Они мне окрашены сердечным отношением при идейных спорах с шестиклассником, Володей Иковым, убежденным марксистом, участвующим в нелегальных кружках (он позднее писал под псевдонимом «Миров»).
Выпускной экзамен проходит удачно; подаю прошение в университет; я — студент.
И — отсюда мораль: не надо вить веревок из неокрепших сознаний; детство, отрочество и юность мои являют пример того, что получится из ребенка, которому проповедуют Дарвина, Спенсера, нумерацию в великой надежде: сформировать математика.
Оказывается: выдавливается не математик, а… символист; так славные традиции Льюиса и Бокля приложили реально руку к бурному формированию московского символизма в недрах позитивизма; у меня отобрали книги по искусству и заменили их «своим» чтением; и этим выдавили лишь мощный протест (мощность — от немоты моей!) какою угодно ценою, даже ценою подлога, сорвать с себя искусственную заклепку из Спенсера; я показывал язычок Шопенгауэром и прочею «мистикой»: с шестого класса гимназии.

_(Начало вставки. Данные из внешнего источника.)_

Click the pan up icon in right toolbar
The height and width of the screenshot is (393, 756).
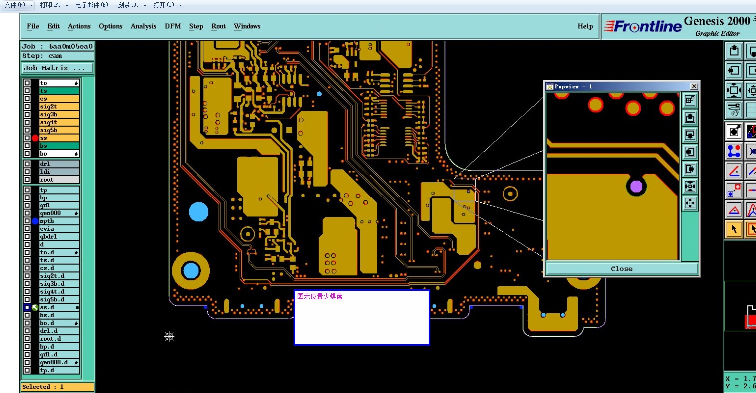point(734,51)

Одинаковое явление происходило в те годы с ближайшими спутниками, которых я в 1899 году вовсе не знал: например, с Эллисом, Метнером, в то время студентом; этот будущий западник, насквозь гетист, насквозь отрицатель «русского духа», из протеста против обязательного западничества в оформлении Янжулов и Ко педалировал немодным славянофильством, утверждая Аполлона Григорьевича и Константина Леонтьева; мой первый университетский товарищ, А. С. Петровский, с детства окуриваемый религией, стал скептиком, изучающим материализм, и химиком в тот же период; и в те же дни гимназист Кобылинский, воспитываемый на любви к слову и к классикам, старательно изучал Карла Маркса.

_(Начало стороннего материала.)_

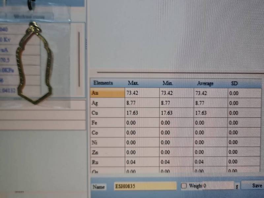
Task: Click the Weight value input box
Action: point(218,186)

Но «химик» Петровский, «марксист» Кобылинский, «славянофил» Метнер и «символист» Бугаев, тем не менее, через несколько лет оказались в том же товарищеском кругу; основное, что создало возможность к общему языку, — дух протеста против вчерашнего дня.
Мне остается пробег по темам «рубежа»; и зарисовка последних двадцати месяцев жизни в девятнадцатом веке; в этот срок подчеркнулся рубеж в личной жизни; социально подчеркивался он за последнее четырехлетие старого века растущей тревогою: таяло прежнее отроческое представление о России, Европе, державшееся до 1894–1895 годов, или конца царствования Александра Третьего; мысль о том, что мы вышли из полосы исторических кризисов, в отрочестве изживала себя в двух представлениях: в консервативном и в либеральном; консерваторы представляли Россию отверженной на вековечные времена; либералы же, вливая Россию в Европу, видели благополучие ее эволюции, в результате которой встречались приятнейшие волки и овцы; России для этого благополучия нужна была, по их мнению, ничтожнейшая операция, о которой озаботится Тверское земство; конституция будет старанием этого земства дана или вырвется рукой Петрункевича; что значит малюсенький вырывательный шок, коль за ним — тысячелетия роста гуманности: один пограничный шлахтбаум; и покатилась история по шоссе!